This is the last in my series of posts about bands on Merge Records (thank you for indulging me) and I planned on yesterday’s being the final one, but I need to write about the single best moment of my week in Chapel Hill.  I anticipated that Superchunk would be awesome and they didn’t disappoint.  However, I was not expecting the best set of the week to come from Lambchop, the musical project of former floorer Kurt Wagner.  Until I started receiving the SCORE boxset earlier this year, I couldn’t name a single Lambchop song.  I soon fell for “Your Fucking Sunny Day” on Phil Morrison’s mix, at first because of the title and then because of its strangely addictive melody.  It’s a difficult song to pin down – it’s kind of funky, kind of orchestrated.  The most compelling part of the song, for me, is the way Kurt Wagner sings it – holding out certain phrases, letting some notes sneak out as a yelp, and still staying faithful to the melody the entire time.  In three and a half minutes, Wagner gave a sense that his personality ran deeper than the cursing in his song titles and the humor mentioned in every synopsis I read after listening to this song.

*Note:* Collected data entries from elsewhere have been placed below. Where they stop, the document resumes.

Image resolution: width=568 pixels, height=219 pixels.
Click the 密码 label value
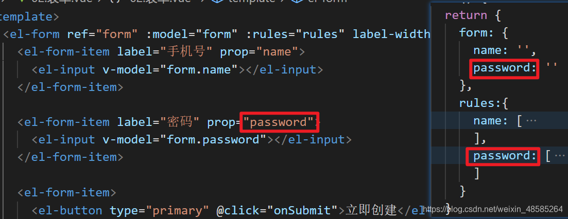click(x=179, y=122)
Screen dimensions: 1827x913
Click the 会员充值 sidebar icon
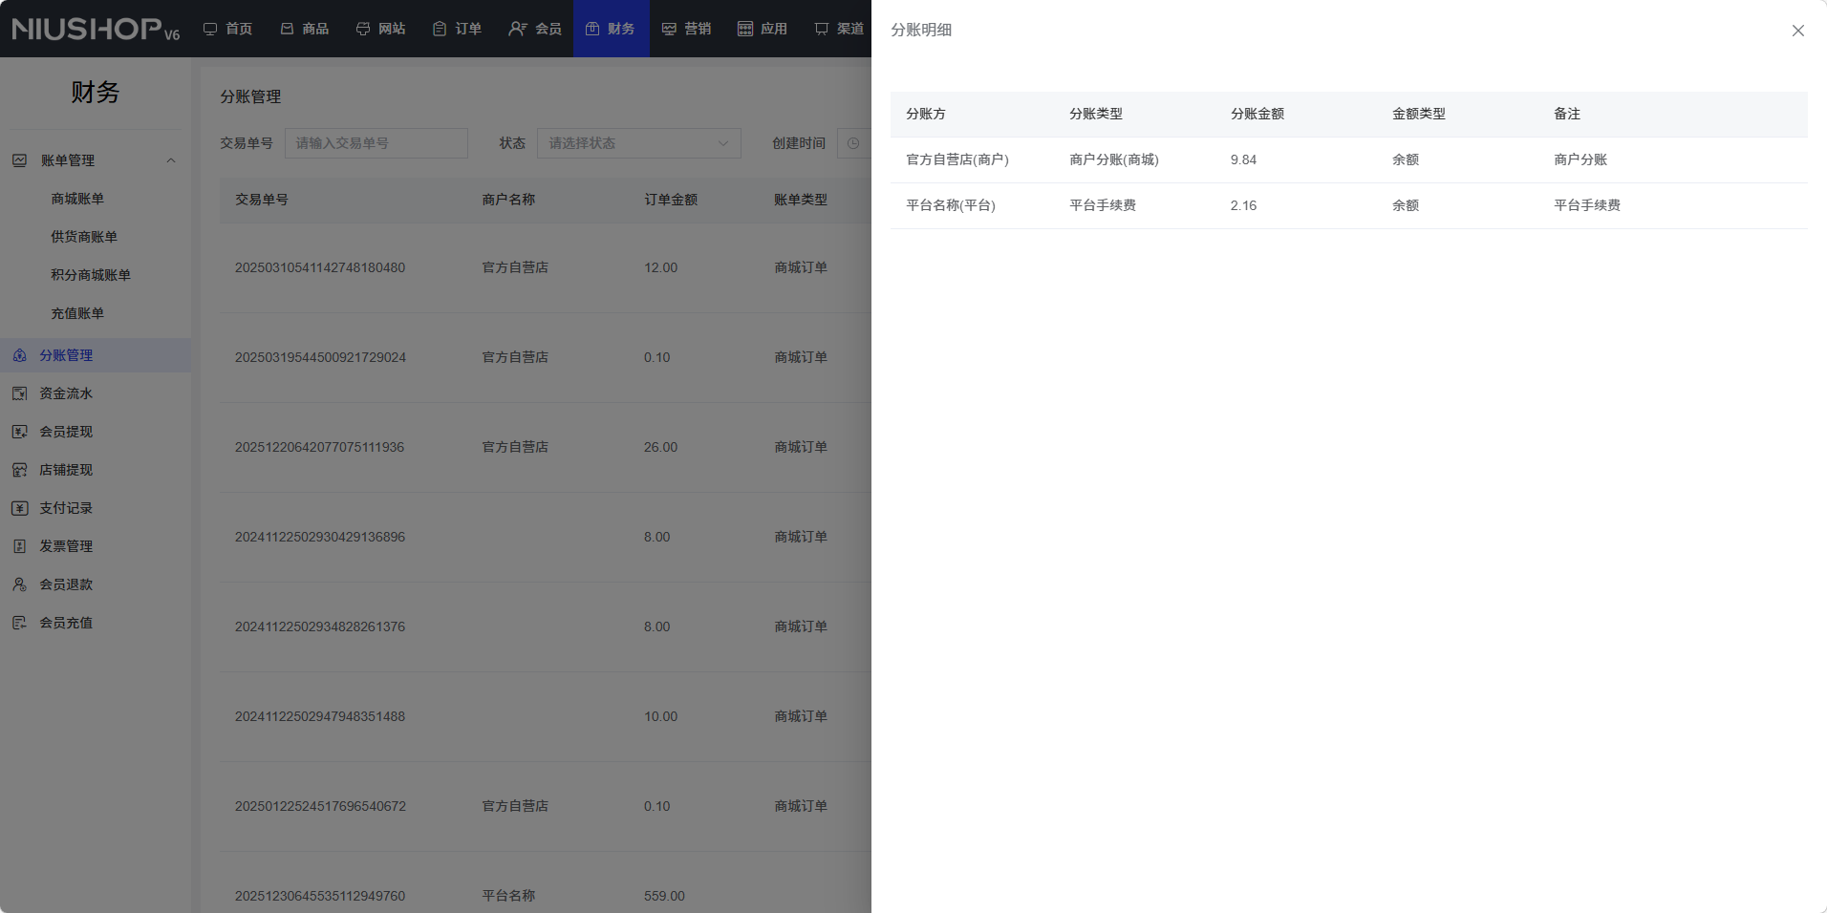pyautogui.click(x=19, y=623)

None of this, however, prepared me for what I saw last Friday night at Merge’s anniversary show.  Wagner came on stage backed by ten musicians (which I’m told is half as many as accompanied him at the Merge 15th anniversary) and played a 40 minute set that left half of the crowd a dancing mess and the other half petrified in awe.  I expected Wagner’s songs to shuffle from genre to genre, but I didn’t expect every different style to have such life and enthusiasm.  The slow songs sounded gorgeous (and, when I could make out the words, melancholy and heartbreaking), and the lively songs swung like a jazz trio after weeks of rehearsals.  Over a forty five minute set, Wagner and his band made us laugh, tugged at our heartstrings, and made jaws hit the floor.  Appropriately, Lambchop garnered the loudest, most enthusiastic ovation to end their set of the week, with Wagner beaming beneath his thick frames and trucker hat.  I’m convinced that the people in the audience had no clue what was coming when Lambchop was introduced.  By the end of the set, Wagner leaped out of his seat when shouting out the lyrics to the Talking Heads’ “Once in a Lifetime,” seeming like a man speaking in tongues (and, appropriately, one-upping David Byrne’s evangelical preacher performance in the music video).  It was a surreal moment that ended a memorable set – one that melted even the most cynical of hearts.  I’ve been surprised by shows before and naively thought that it couldn’t happen again – not with the free flow of information and the ease of acquiring music on the internet.  I was wrong, and went home ready to explore Wagner’s catalog.  I’m excited to digest his albums and, perhaps, be surprised again.  Still, I’m not sure any record can duplicate what I experienced in person last Friday.